Stanley Lawrence Crouch was born Dec. 14, 1945 in Los Angeles, the son of James and Emma Bea (Ford) Crouch. He was raised by his mother, who told him about jazz and Kansas City. His avid reading led to his wealth of knowledge of the American literature classics. After graduating high school in 1963 in the midst of the civil rights/Black power movement, he attended junior colleges and became active in the civil rights movement, working for the Student Nonviolent Coordinating Committee. In 1968, he became poet-in-residence at Pitzer College, and taught theater and literature at Pomona College (one of his students George C. Wolfe became artistic director of the Public Theater in NYC) at the age of 22. His first published poetry collection was entitled “Ain’t No Ambulances for No Nigguhs Tonight” (1972).

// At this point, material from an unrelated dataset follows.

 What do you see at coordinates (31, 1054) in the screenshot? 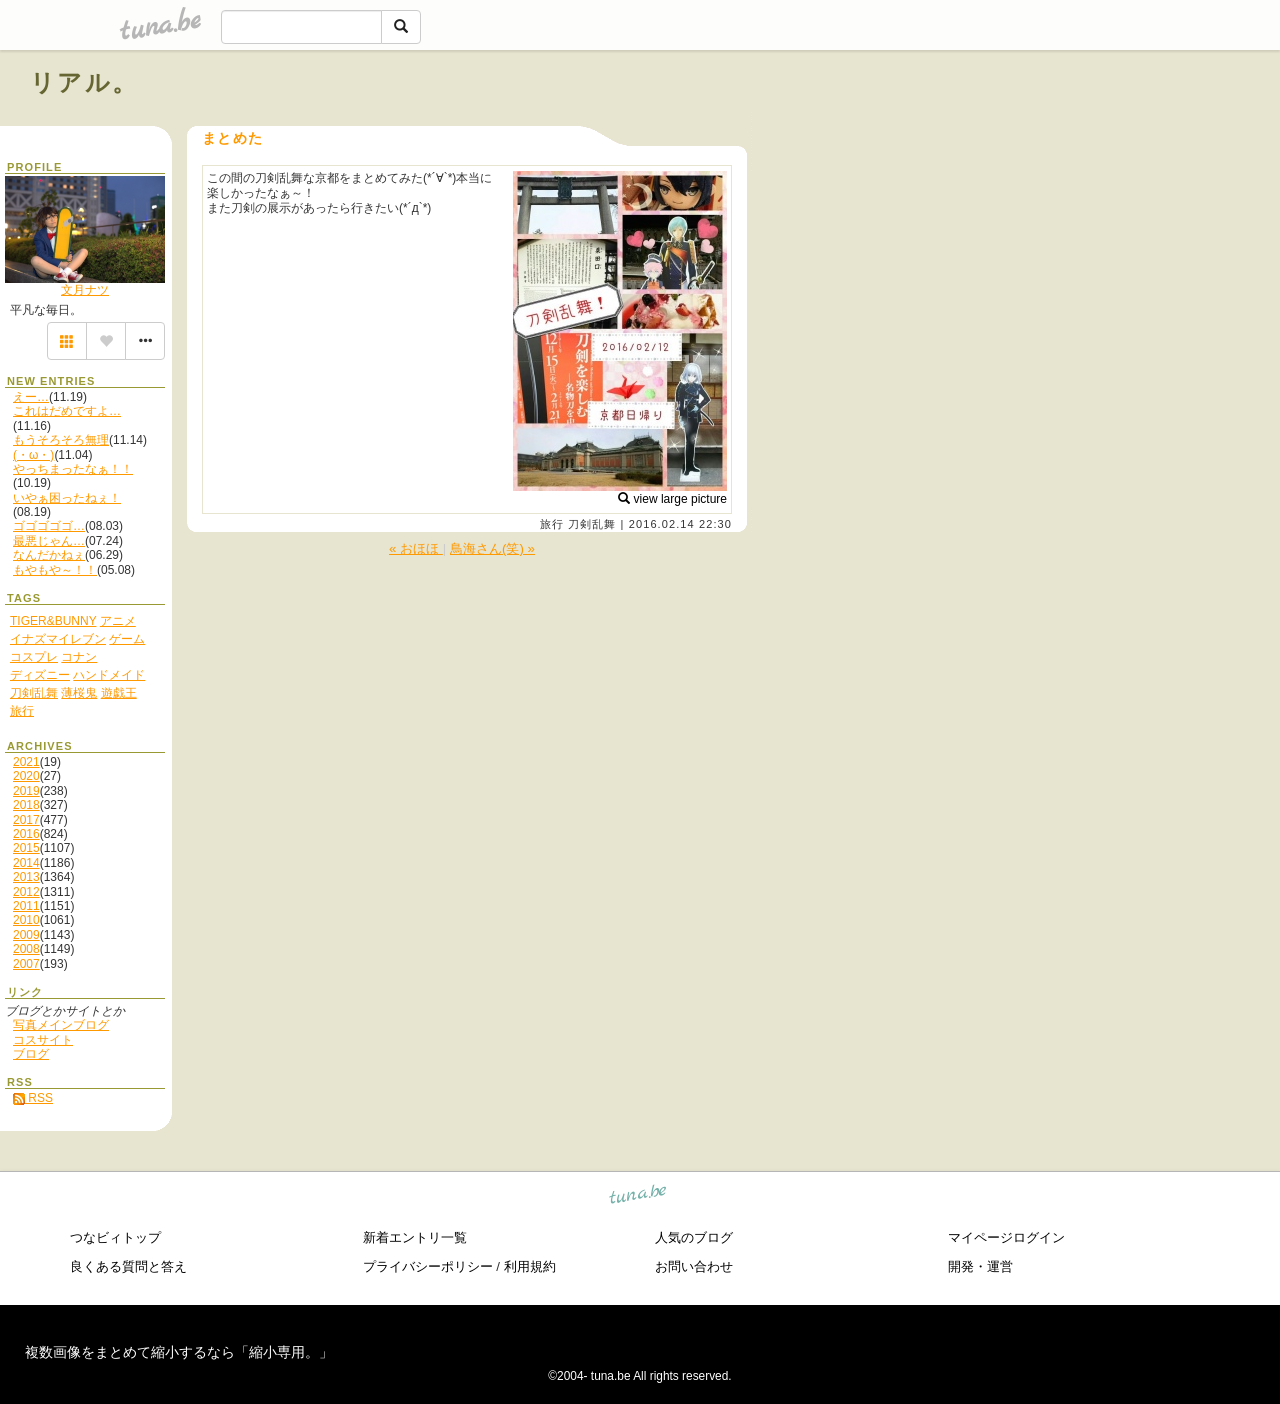
I see `ブログ` at bounding box center [31, 1054].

While swinging on the edge as a jazz drummer and teaching at the Claremont Colleges he and David Murray formed the avant garde group Black Music Infinity with Arthur Blythe, James Newton and Mark Dresser. In 1975 after moving to New York City he shared a space with Murray and became part of the NYC underground loft jazz scene in the East Village. Living over the then popular Tin Palace club, he began booking avant garde acts. Eventually he turned in his drums to become a full-time writer.

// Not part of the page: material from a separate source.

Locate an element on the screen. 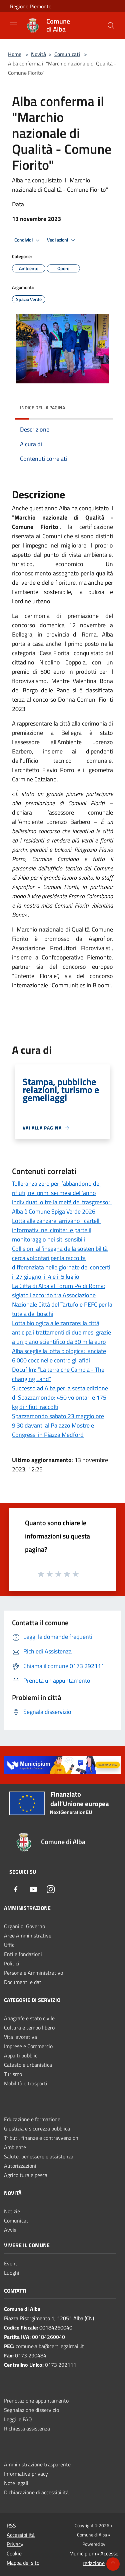  [Facebook] is located at coordinates (16, 1890).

“Stanley Crouch was a titanic and totemic figure from the last half a century of jazz criticism, jazz promotion and jazz scholarship,” said South African author, critic and essayist Bongani Madondo.

Crouch met trumpeter Wynton Marsalis when he was a teenage student at Juilliard School. It was there Crouch became his friend and mentor. When the concept surrounding a jazz institution at Lincoln Center began to sprout, it was Marsalis and Crouch as his artistic consultant who pushed the Black aesthetic and tradition of Duke Ellington and Louis Armstrong, playing a significant role in establishing the centerpiece of Jazz at Lincoln Center.

I became friends with Crouch while constantly seeing him in NYC jazz clubs; casual conversation led to exchanging contact information. Just emailing Crouch put me in a cloud. We became friends and I considered him a mentor. The way he talked, his mannerisms, his precise knowledge of the music and connecting it all together was outrageous. The way he ended each email with “Victory Is Assured” was the hippest. It wasn’t until this week while reading the pianist/composer Ethan Iverson’s obituary noting how Crouch signed every correspondence with his trademark “V.I.A.” that it dawned on me I was part of the circle. Those three words are very caring and thoughtful, “V.I.A.” forever. Stanley you left a lot for us to ponder as we groove on.

In addition to his wife and his daughter, Gaia Scott-Crouch, he is survived by a granddaughter.